ハマ まさに。「Me」がアルバムのエンディングだとしたら、「You」をプロローグにしようと。「You」で始まって「Me」で終わるという構成が一気に固まって。

——つまり「Me」と「You」がニューアルバムのガイドになる。

ハマ そうなんです。ロックオペラというと、よくわからない人もいるかもしれないけど、簡単に言えばひとつのストーリー性がある世界を1枚のアルバムで表現するということですよね。それはThe WhoなりDavid Bowie(『Aladdin Sane』)しかり、いろんな先人たちがやってることで。あとは、Green Dayが『American idiot』をリリースした組曲で構成されている“パンクオペラ”なんて称されていて。あのとき僕はひとりのリスナーとしてすごく盛り上がったんです。
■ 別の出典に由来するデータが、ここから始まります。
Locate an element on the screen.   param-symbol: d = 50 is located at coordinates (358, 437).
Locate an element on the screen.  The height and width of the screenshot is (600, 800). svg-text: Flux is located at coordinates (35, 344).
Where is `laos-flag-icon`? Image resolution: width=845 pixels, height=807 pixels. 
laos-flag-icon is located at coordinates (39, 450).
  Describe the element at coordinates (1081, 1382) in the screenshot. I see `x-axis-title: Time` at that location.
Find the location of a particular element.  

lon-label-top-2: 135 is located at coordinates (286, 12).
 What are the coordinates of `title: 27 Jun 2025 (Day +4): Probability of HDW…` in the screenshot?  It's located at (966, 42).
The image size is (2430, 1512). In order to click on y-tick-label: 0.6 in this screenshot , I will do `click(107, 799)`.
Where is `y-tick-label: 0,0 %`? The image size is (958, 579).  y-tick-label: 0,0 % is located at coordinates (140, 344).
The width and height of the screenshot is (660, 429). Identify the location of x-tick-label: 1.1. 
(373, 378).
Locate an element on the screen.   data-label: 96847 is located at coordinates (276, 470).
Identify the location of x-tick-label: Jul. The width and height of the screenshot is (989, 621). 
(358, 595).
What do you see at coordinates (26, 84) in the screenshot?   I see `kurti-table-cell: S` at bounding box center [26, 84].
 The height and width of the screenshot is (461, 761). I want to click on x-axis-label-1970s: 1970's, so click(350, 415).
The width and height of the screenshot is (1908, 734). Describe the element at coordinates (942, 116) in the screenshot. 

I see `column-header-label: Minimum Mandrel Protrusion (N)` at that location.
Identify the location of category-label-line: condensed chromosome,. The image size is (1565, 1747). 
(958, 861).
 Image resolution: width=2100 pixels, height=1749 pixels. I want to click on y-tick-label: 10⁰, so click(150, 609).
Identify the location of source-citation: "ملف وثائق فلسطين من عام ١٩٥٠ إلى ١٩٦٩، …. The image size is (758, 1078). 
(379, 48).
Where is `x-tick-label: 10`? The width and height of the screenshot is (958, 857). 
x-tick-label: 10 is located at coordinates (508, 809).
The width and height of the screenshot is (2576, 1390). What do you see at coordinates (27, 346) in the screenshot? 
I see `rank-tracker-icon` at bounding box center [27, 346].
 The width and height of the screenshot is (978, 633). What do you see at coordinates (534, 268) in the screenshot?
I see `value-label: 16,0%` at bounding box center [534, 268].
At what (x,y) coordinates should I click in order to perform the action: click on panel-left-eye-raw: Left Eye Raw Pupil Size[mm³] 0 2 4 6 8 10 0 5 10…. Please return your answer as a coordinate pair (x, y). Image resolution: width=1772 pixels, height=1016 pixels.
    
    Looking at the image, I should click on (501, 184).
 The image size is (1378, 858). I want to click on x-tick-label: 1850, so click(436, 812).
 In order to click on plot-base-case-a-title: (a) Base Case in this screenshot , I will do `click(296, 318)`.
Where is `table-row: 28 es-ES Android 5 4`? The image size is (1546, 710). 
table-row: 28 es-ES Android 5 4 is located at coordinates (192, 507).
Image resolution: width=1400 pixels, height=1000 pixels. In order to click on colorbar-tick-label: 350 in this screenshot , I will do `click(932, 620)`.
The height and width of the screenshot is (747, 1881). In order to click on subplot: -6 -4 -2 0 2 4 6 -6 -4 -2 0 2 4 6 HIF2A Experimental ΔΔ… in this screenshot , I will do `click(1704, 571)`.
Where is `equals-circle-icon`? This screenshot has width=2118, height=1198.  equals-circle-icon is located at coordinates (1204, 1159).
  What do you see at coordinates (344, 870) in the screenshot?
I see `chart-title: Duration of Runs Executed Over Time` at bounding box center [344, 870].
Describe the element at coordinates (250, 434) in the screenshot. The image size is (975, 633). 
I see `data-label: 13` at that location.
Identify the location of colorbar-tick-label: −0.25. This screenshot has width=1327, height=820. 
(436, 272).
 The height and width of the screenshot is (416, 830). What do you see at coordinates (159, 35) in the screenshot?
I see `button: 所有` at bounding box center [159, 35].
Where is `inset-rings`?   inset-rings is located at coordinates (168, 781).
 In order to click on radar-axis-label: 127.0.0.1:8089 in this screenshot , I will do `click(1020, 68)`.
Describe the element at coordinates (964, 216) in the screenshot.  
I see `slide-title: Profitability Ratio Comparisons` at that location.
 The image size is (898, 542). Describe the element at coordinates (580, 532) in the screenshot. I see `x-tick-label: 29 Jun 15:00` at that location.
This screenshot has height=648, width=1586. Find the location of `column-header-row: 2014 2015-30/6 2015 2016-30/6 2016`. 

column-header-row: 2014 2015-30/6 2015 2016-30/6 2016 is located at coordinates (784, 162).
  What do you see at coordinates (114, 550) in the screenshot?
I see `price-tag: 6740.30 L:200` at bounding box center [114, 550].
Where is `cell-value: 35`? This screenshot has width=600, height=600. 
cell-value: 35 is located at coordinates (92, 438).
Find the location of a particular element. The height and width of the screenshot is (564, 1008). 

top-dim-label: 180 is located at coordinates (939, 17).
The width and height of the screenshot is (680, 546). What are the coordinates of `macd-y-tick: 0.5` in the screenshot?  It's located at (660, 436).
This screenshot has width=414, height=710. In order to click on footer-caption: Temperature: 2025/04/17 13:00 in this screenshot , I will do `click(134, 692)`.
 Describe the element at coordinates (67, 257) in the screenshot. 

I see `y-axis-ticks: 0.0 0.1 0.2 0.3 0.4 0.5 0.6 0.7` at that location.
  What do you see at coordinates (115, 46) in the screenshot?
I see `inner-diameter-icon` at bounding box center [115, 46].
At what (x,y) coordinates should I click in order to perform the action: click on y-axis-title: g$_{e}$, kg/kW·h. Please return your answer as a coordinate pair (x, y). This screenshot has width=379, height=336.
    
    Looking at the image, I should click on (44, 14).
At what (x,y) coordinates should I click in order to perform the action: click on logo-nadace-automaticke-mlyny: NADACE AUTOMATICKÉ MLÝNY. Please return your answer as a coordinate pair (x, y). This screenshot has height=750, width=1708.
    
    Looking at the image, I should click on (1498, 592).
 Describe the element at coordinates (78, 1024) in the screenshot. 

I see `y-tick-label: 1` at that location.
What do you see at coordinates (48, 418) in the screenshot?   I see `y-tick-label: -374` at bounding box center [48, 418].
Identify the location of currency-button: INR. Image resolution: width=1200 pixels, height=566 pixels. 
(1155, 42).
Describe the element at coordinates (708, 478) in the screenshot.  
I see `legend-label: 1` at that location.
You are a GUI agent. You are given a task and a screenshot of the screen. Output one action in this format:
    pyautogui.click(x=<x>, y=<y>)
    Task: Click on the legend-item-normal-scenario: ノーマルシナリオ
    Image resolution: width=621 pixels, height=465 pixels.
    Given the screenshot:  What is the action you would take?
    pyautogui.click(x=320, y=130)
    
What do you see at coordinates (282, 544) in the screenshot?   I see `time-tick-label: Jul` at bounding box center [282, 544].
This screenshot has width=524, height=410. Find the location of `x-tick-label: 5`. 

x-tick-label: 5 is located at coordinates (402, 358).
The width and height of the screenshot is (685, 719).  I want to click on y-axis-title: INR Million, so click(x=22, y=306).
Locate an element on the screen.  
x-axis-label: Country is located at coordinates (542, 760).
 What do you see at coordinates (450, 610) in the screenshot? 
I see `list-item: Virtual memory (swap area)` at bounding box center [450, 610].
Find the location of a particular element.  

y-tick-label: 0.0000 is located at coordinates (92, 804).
今、若手と呼ばれるバンドのなかでそういうコンセプトやストーリー性を持ったアルバムを作れるのは俺たちしかいないんじゃないかと思うし。岸田さんに“次のアルバムでロックオペラをやろうと思ってるんですよね”って言ったら“バカか”って笑われましたけど(笑)。

——きっとそのバカには愛がこもってるよね。

ハマ うん、そうだと思います。

——もちろん、作品自体をマニアックなものにする気はまったくないだろうし。

ハマ そう、全然ないです。

——ひとつの舞台装置としてロックオペラ的なコンセプトがあるという。

ハマ そういうことですね。俺たちは懐古主義的なことをやるつもりはまったくないし、むしろ今の日本の音楽シーンやリスナーに対して新しいアプローチを提示したいという想いなんです。とにかく1曲目から最後の曲までストーリーが地続きのアルバムになると思ってもらえたら。

——かつストーリーという1本の線があれば、音楽的にもきっといろんなアプローチができますよね。

ハマ そうなんですよ。“OKAMOTO’Sは音楽に詳しいし演奏もしっかりしてる”みたいなことはずっと言われてきましたけど、それとは表裏一体で“でも結局何がしたいの?”って疑問もあったと思うんです。

——ストレートなロックンロールもガレージロックもブギーもモータウンビートも4つ打ちもやるし。

ハマ そうです。それってべつにマイナスなことではないと思っていたけど、その疑問に対してどう答えようって思ったときに、ロックオペラの様なコンセプトを持ったアルバムを作れば、リスナーもストンと腑に落ちると思ったんです。俺らがいろんなタイプの曲をやる大きな理由になる。この前もメンバー4人で話していたんですけど、食事をするときって情報量が多いじゃないですか。ビジュアルだったり、匂いであったり、食感であったり。当然、音楽は耳で聴くことがメインなんだけど、アルバムにひとつのストーリーがあることで、いろんなリズムやサウンドのバリエーションがあるという演出が活きてくると思うんですよね。だから、ようやく自分たちが体現してきたパフォーマンスがきちんとアルバムにハマるのかなと思ってます。それは、一辺倒な音楽をやっているバンドにはできないことなので。

——期待してます。

ハマ ぜひ。ストーリーの内容も2015年の日本のバンドが描くべきものにしたいと思っているので。そこでOKAMOTO’Sとして初めてしっかりリスナーの共感性を得ることができそうな気がするんです。必ず最高のアルバムを作るので期待していてください。